(What you will do): Copy out every line of the material below word for word, leaving nothing out.
_ _ _
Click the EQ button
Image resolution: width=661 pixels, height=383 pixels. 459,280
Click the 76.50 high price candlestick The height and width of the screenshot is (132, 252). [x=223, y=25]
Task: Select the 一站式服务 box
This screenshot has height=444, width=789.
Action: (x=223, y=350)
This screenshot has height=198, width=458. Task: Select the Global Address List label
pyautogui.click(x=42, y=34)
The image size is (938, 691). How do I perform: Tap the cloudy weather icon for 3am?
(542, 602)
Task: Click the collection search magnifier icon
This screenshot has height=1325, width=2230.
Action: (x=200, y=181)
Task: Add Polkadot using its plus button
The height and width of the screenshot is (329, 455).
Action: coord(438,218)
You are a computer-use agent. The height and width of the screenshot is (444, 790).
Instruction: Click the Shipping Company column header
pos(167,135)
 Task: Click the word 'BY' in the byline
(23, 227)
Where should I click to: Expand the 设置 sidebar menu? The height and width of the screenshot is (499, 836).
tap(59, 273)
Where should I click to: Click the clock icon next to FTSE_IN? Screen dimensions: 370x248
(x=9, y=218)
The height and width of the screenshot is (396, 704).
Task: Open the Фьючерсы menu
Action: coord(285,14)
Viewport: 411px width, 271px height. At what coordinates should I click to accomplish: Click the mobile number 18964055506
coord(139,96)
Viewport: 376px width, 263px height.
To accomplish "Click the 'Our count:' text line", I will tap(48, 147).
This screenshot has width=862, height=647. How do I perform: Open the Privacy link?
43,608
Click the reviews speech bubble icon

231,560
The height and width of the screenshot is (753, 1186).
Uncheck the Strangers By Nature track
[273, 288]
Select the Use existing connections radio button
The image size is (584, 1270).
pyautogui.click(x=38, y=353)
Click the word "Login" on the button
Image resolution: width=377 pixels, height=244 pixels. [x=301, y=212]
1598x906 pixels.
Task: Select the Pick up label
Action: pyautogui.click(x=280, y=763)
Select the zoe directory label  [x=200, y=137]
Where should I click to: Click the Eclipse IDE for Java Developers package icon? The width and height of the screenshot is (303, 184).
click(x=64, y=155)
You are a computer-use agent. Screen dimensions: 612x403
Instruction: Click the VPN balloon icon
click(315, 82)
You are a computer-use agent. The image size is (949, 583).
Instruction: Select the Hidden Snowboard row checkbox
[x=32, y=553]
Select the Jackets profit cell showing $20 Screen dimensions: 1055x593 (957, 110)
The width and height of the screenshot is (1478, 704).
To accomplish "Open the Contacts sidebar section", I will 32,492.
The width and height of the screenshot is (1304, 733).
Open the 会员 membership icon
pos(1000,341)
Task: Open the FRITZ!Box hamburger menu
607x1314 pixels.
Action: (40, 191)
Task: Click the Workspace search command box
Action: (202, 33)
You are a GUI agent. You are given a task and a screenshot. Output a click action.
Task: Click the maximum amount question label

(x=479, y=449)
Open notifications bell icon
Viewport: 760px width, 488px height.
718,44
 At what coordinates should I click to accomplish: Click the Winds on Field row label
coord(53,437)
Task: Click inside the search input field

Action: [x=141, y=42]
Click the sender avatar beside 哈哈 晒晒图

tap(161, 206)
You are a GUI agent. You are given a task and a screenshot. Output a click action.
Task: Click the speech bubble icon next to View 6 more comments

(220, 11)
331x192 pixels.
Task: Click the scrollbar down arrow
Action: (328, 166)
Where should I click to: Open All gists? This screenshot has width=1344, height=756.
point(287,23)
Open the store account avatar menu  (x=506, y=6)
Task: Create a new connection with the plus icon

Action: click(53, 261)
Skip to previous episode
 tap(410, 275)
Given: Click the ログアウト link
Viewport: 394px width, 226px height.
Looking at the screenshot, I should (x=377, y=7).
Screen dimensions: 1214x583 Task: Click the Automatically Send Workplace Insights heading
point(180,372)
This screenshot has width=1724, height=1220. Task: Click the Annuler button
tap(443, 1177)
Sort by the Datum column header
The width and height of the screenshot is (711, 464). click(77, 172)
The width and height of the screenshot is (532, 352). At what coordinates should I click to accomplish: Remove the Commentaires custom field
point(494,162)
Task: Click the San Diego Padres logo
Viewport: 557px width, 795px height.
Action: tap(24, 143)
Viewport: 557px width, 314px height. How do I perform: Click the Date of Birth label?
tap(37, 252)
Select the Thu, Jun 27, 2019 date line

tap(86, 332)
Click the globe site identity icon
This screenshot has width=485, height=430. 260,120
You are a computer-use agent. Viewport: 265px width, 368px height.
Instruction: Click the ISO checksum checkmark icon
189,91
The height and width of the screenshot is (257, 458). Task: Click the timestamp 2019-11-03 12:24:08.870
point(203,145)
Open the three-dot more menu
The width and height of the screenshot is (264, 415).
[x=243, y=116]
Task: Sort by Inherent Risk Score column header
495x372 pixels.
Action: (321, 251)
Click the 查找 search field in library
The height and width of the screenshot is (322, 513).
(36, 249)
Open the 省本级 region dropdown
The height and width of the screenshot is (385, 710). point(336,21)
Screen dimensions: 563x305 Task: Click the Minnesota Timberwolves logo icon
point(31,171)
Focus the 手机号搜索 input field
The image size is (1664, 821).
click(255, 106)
_ _ _
(Solution to this task):
Click the EQ button
Image resolution: width=661 pixels, height=383 pixels. 459,280
Click the 76.50 high price candlestick The height and width of the screenshot is (132, 252). [x=223, y=25]
Task: Select the 一站式服务 box
This screenshot has height=444, width=789.
Action: (x=223, y=350)
This screenshot has height=198, width=458. Task: Select the Global Address List label
pyautogui.click(x=42, y=34)
The image size is (938, 691). How do I perform: Tap the cloudy weather icon for 3am?
(542, 602)
Task: Click the collection search magnifier icon
This screenshot has height=1325, width=2230.
Action: (x=200, y=181)
Task: Add Polkadot using its plus button
The height and width of the screenshot is (329, 455).
Action: coord(438,218)
You are a computer-use agent. The height and width of the screenshot is (444, 790).
Instruction: Click the Shipping Company column header
pos(167,135)
 Task: Click the word 'BY' in the byline
(23, 227)
Where should I click to: Expand the 设置 sidebar menu? The height and width of the screenshot is (499, 836).
tap(59, 273)
Where should I click to: Click the clock icon next to FTSE_IN? Screen dimensions: 370x248
(x=9, y=218)
The height and width of the screenshot is (396, 704).
Task: Open the Фьючерсы menu
Action: coord(285,14)
Viewport: 411px width, 271px height. At what coordinates should I click to accomplish: Click the mobile number 18964055506
coord(139,96)
Viewport: 376px width, 263px height.
To accomplish "Click the 'Our count:' text line", I will tap(48, 147).
This screenshot has width=862, height=647. How do I perform: Open the Privacy link?
43,608
Click the reviews speech bubble icon

231,560
The height and width of the screenshot is (753, 1186).
Uncheck the Strangers By Nature track
[273, 288]
Select the Use existing connections radio button
The image size is (584, 1270).
pyautogui.click(x=38, y=353)
Click the word "Login" on the button
Image resolution: width=377 pixels, height=244 pixels. [x=301, y=212]
1598x906 pixels.
Task: Select the Pick up label
Action: pyautogui.click(x=280, y=763)
Select the zoe directory label  [x=200, y=137]
Where should I click to: Click the Eclipse IDE for Java Developers package icon? The width and height of the screenshot is (303, 184).
click(x=64, y=155)
You are a computer-use agent. Screen dimensions: 612x403
Instruction: Click the VPN balloon icon
click(315, 82)
You are a computer-use agent. The image size is (949, 583).
Instruction: Select the Hidden Snowboard row checkbox
[x=32, y=553]
Select the Jackets profit cell showing $20 Screen dimensions: 1055x593 (957, 110)
The width and height of the screenshot is (1478, 704).
To accomplish "Open the Contacts sidebar section", I will 32,492.
The width and height of the screenshot is (1304, 733).
Open the 会员 membership icon
pos(1000,341)
Task: Open the FRITZ!Box hamburger menu
607x1314 pixels.
Action: (40, 191)
Task: Click the Workspace search command box
Action: (202, 33)
You are a GUI agent. You are given a task and a screenshot. Output a click action.
Task: Click the maximum amount question label

(x=479, y=449)
Open notifications bell icon
Viewport: 760px width, 488px height.
718,44
 At what coordinates should I click to accomplish: Click the Winds on Field row label
coord(53,437)
Task: Click inside the search input field

Action: [x=141, y=42]
Click the sender avatar beside 哈哈 晒晒图

tap(161, 206)
You are a GUI agent. You are given a task and a screenshot. Output a click action.
Task: Click the speech bubble icon next to View 6 more comments

(220, 11)
331x192 pixels.
Task: Click the scrollbar down arrow
Action: (328, 166)
Where should I click to: Open All gists? This screenshot has width=1344, height=756.
point(287,23)
Open the store account avatar menu  (x=506, y=6)
Task: Create a new connection with the plus icon

Action: click(53, 261)
Skip to previous episode
 tap(410, 275)
Given: Click the ログアウト link
Viewport: 394px width, 226px height.
Looking at the screenshot, I should (x=377, y=7).
Screen dimensions: 1214x583 Task: Click the Automatically Send Workplace Insights heading
point(180,372)
This screenshot has width=1724, height=1220. Task: Click the Annuler button
tap(443, 1177)
Sort by the Datum column header
The width and height of the screenshot is (711, 464). click(77, 172)
The width and height of the screenshot is (532, 352). At what coordinates should I click to accomplish: Remove the Commentaires custom field
point(494,162)
Task: Click the San Diego Padres logo
Viewport: 557px width, 795px height.
Action: tap(24, 143)
Viewport: 557px width, 314px height. How do I perform: Click the Date of Birth label?
tap(37, 252)
Select the Thu, Jun 27, 2019 date line

tap(86, 332)
Click the globe site identity icon
This screenshot has width=485, height=430. 260,120
You are a computer-use agent. Viewport: 265px width, 368px height.
Instruction: Click the ISO checksum checkmark icon
189,91
The height and width of the screenshot is (257, 458). Task: Click the timestamp 2019-11-03 12:24:08.870
point(203,145)
Open the three-dot more menu
The width and height of the screenshot is (264, 415).
[x=243, y=116]
Task: Sort by Inherent Risk Score column header
495x372 pixels.
Action: (321, 251)
Click the 查找 search field in library
The height and width of the screenshot is (322, 513).
(36, 249)
Open the 省本级 region dropdown
The height and width of the screenshot is (385, 710). point(336,21)
Screen dimensions: 563x305 Task: Click the Minnesota Timberwolves logo icon
point(31,171)
Focus the 手机号搜索 input field
The image size is (1664, 821).
click(255, 106)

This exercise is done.